I found out a little while ago that my dad is getting a BlackBerry, and I’m pissed as all hell. You’re probably asking yourself right now: “What’s wrong with that? I have a BlackBerry, and so does my dad. He uses it to check his e-mail when he’s traveling on business.” Well that’s all nice and cute, except there’s a huge, fundamental difference between your dad and my dad, which is that my dad could kick your dad’s ass. He is a man among men, and this BlackBerry is a terrible blow to the Zier family testosterone pool.

My parents are both archaeologists. They spend their time romping around the Rocky Mountain West, digging up arrowheads, killing rattlesnakes with shovels and running up mountain slopes because rogue steers are charging them. Your dad may need to talk to his clients while he’s traveling on business to London, but my dad’s clients are the Navajo god Estanatlehi and the Cherokee god Asgaya Gigagei. No BlackBerry can get in touch with them anymore — only shovels, and the dead rattlesnakes that accompany them.

This is the man who harbors an utter disdain for crowds, cell phones and the Nancy Pelosis who use them incessantly. If people talk on their cell phones while they drive, he’ll speed up to them just so he can give them a dirty look. And if people drive by in Subarus with Kerry/Edwards ’04 stickers on the back, he speeds up in the hope that they’re talking on their cell phones, so he can hate them for two reasons.

Yet somehow, in spite of all of this, he’s getting a BlackBerry — the worst cell phone of them all.
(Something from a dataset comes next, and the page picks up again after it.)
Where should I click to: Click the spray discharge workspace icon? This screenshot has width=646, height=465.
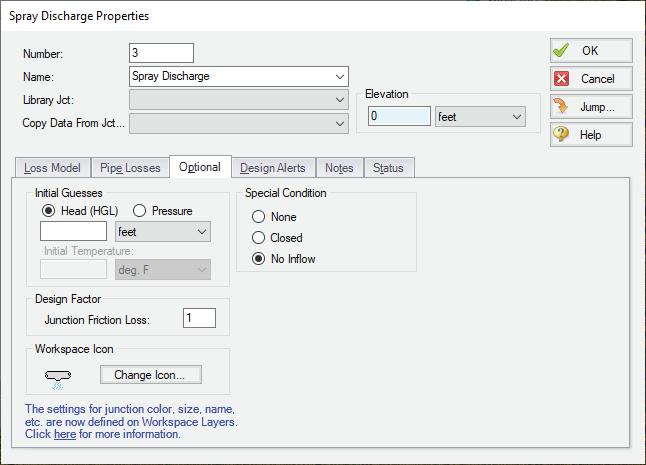(x=59, y=377)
This is the man who calls Northeasterners “a bunch of flatlanders” and French people “cheese-eating surrender monkeys.” He met my mom in Laramie, Wyoming, and for their honeymoon they went on a cross-country skiing trip in the Grand Canyon, because nothing means serenity for my dad like being out of touch. My mom still claims she wanted to take her wedding ring off the entire honeymoon, but couldn’t because her fingers were so fat from drinking only powdered Gatorade. My dad still claims it was a great trip, and is looking for someone to do it with him again, since my mom refuses.

Yet somehow, in spite of all of this, he’s getting a BlackBerry, so that he can get reception in remote locations.

This is the man who periodically takes a month off from killing rattlesnakes to go whitewater rafting the Grand Canyon. When asked why he doesn’t wear a helmet while running the most dangerous rapids in North America, he responds, “Because I’m not a candy-ass sissie, that’s why. That’s the family motto: ‘No sissies in this group.’ Didn’t I teach you anything?”

When asked why he wouldn’t put on a helmet for just a few minutes of dangerous rafting, he responds, “The other guy in my boat had one on and he looked ridiculous.”

Yet somehow, in spite of all of that, he’s getting a BlackBerry. He’ll probably get one of those Bluetooth headsets, too.

This is the man who, every summer since I was five, has taken me camping and fishing in western Wyoming and southern Montana. It is, without fail, a week of unabashed joy in which my dad and I jointly partake of our favorite activities: fishing, drinking beer, blowing things up with fireworks that are illegal in 49 states (God bless you, Wyoming), and yelling, “Goddamn Democrats!” when our fishing lines get tangled in sagebrush.

This is the man who will scamper 2,000 feet down a canyon in the middle of Wyoming with his son because he thinks there might be fish in the river at the bottom, the man who was pissed off he had a layover in surrender-monkey Paris on his way to do an excavation in the Congo and the man who orders his beef “with the heart still beating.”

This is, above all, the man who should not have a BlackBerry, lest my world come crashing down onto itself. I don’t know how he could do this, and I don’t know how he could do this to me. I have nightmares where, while scrambling down a canyon with my dad, he pauses so he can BBM my mom, who refuses to go on any trips with us because we still drink powdered Gatorade.

I lie awake in horror at the prospect that my dad will be so enslaved by his new BlackBerry that he’ll develop a love of scented candles and hair products. He’ll spend all his time searching for cute antique lamps and new recipes for foie gras on his BlackBerry. Then, one day while he’s researching bath beads on www.thebodyshop.com, he’ll be so enraptured by his BlackBerry he doesn’t even notice your dad is trying to fight him. As he clips his BlackBerry into his customized leather holster, your dad will kick my dad’s ass.

For the love of God, Dad, don’t get a BlackBerry. Don’t use bath beads and don’t get a BlackBerry. Unless you plan on using it to kill rattlesnakes.